*THE INPUT*
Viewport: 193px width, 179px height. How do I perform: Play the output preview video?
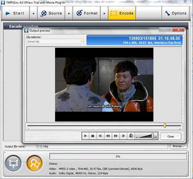(x=85, y=136)
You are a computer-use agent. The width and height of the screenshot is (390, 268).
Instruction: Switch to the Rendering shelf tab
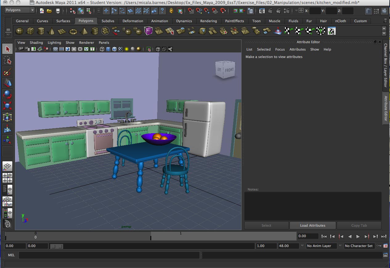click(x=209, y=21)
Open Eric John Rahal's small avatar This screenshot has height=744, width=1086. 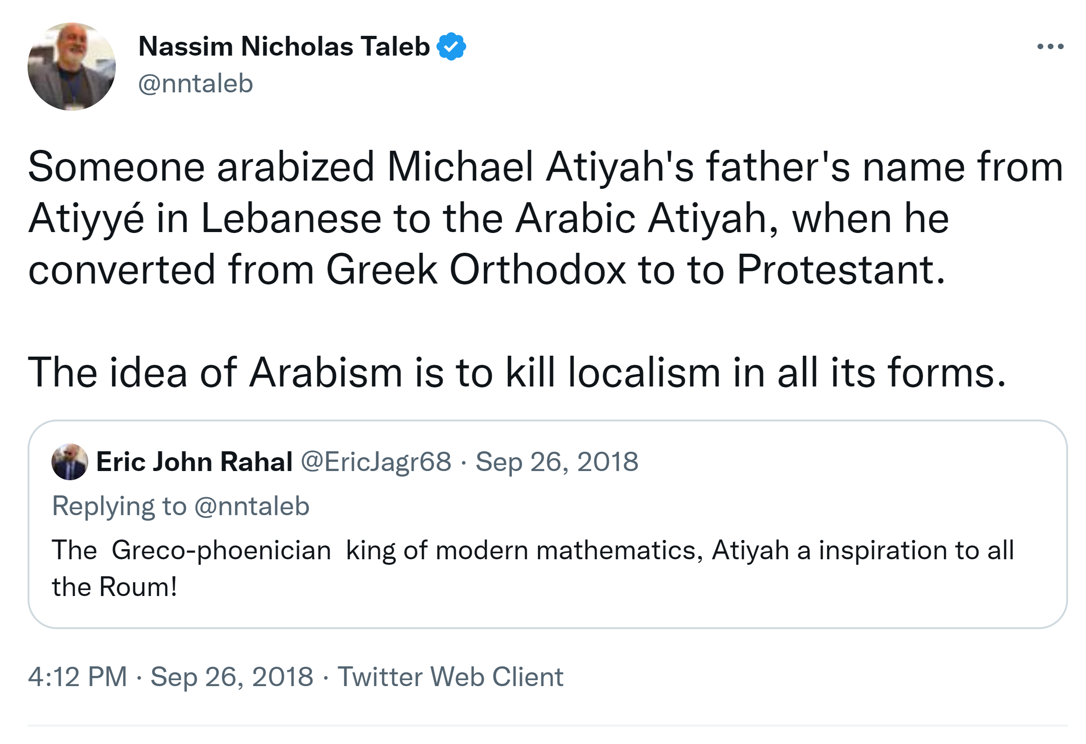click(x=70, y=462)
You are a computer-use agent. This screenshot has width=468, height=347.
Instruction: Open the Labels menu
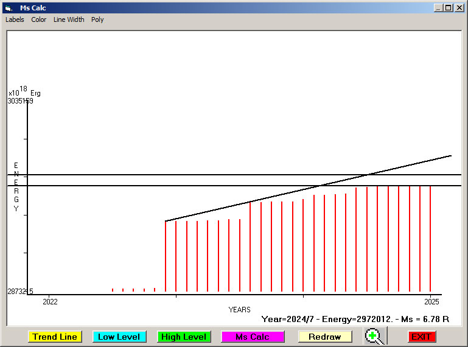tap(15, 19)
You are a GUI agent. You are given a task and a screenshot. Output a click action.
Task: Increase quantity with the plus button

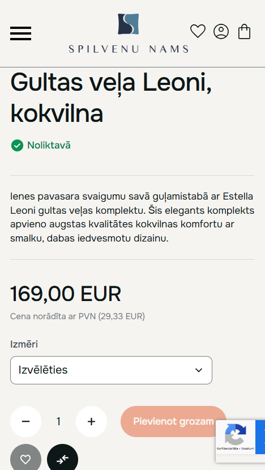point(91,421)
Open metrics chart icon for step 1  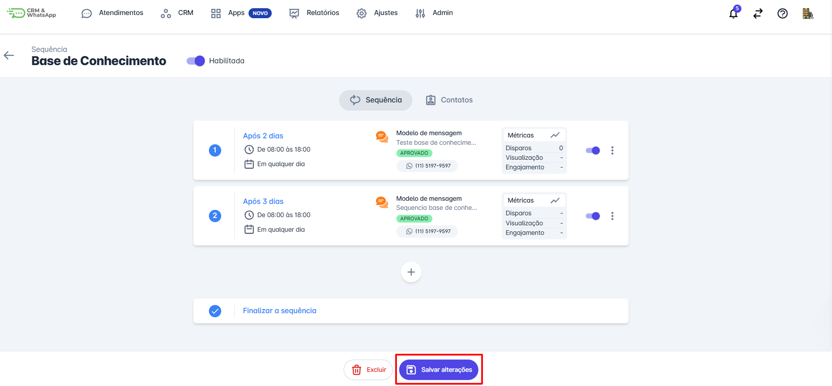pyautogui.click(x=555, y=135)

*EXERCISE INSTRUCTIONS*
Counting only lines that hold "computer", report how many there are in the records above, as a bare number.

*OUTPUT*
2